Is my counterexample correct?
Counter example:
Let $C = \{{1\over 2}, {3\over 2}\}$. Let $U = (0,1)\cup(1,2)$ and $f: U \to \mathbb Z$ be the function $f\mid_{(0,1)} = 0$ and $f\mid_{(1,2)}=1$. Since $X$ is connected, $F\in \mathcal F(X)$ has to be constant. But then $F$ cannot equal both $f\mid_{(0,1)} = 0$ and $f\mid_{(1,2)}=1$.
The definition of a sheaf is far more broad than the example you have mentioned. In general your $\mathcal{F}(U)$ can be any group (or ring or algebra for example), and if $U\subset V$ then there is a restriction map $res_{V,U}:\mathcal{F}(V)\rightarrow \mathcal{F}(U)$ satisfying some natural identity and composition conditions. To be a sheaf we must also have an identity and gluing condition.

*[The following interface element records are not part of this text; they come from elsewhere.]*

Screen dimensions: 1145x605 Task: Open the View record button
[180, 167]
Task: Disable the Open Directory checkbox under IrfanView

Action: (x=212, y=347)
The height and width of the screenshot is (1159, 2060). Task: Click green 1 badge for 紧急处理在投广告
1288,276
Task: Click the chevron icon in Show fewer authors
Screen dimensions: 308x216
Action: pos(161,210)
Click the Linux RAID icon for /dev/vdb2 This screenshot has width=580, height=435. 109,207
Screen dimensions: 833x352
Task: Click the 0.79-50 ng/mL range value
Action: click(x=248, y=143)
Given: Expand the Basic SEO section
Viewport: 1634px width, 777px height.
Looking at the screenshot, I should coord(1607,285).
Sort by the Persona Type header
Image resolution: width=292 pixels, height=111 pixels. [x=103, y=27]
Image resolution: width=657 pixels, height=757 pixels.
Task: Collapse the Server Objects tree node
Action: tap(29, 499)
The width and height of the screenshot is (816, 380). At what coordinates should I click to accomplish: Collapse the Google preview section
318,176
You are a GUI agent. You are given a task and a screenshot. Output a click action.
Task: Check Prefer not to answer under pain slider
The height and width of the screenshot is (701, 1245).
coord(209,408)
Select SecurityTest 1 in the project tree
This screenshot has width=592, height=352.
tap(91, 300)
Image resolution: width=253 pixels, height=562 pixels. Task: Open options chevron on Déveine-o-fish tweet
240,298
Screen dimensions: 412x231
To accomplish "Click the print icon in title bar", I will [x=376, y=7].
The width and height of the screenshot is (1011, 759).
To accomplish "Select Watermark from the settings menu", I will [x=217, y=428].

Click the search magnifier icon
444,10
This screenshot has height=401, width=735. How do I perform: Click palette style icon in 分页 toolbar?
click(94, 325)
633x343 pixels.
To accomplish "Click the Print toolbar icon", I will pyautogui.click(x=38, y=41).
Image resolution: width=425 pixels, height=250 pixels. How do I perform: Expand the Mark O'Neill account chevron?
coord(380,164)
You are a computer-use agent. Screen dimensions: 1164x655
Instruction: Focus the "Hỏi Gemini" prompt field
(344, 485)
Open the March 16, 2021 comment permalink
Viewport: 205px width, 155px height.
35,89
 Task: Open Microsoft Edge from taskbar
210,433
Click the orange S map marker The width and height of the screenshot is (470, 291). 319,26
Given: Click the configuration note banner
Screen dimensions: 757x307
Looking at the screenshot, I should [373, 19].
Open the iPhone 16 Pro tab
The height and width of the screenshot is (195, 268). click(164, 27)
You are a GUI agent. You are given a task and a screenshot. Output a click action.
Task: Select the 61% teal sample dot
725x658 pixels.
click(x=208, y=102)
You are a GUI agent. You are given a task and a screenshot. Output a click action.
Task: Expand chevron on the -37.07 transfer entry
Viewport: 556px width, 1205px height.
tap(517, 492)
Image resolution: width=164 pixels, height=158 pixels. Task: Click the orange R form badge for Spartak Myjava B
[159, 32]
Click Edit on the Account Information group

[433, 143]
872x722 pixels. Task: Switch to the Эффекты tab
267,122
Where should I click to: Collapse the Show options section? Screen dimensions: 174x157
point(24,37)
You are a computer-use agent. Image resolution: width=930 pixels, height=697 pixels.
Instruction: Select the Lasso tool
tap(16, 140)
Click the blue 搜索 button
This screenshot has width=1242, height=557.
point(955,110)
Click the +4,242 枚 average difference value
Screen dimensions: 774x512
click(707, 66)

That is, if $U=\cup U_i$ and $f\in \mathcal{F}$ where $res_{U,U_i}(f)=0$ for all $i$, then $f=0$. Contrastingly, given $f_i\in \mathcal{F}(U_i)$ which agree on overlaps, we can always find an $f\in \mathcal{F}(U)$ such that $res_{U,U_i}(f)=f_i$. These two together say that you can glue together the pieces in at least one way, and by uniqueness this can be done in at most one way. Think of the sheaf of smooth functions on a manifold for example. A sheaf allows you to define things locally, and glue these pieces together into something global.
Now for your example, I am assuming you are not using the Zariski topology on $\mathbb{R}$. In this case your example is correct. If you are supposed to be using the Zariski topology then you can't separate points as you have since the topology is not Hausdorff.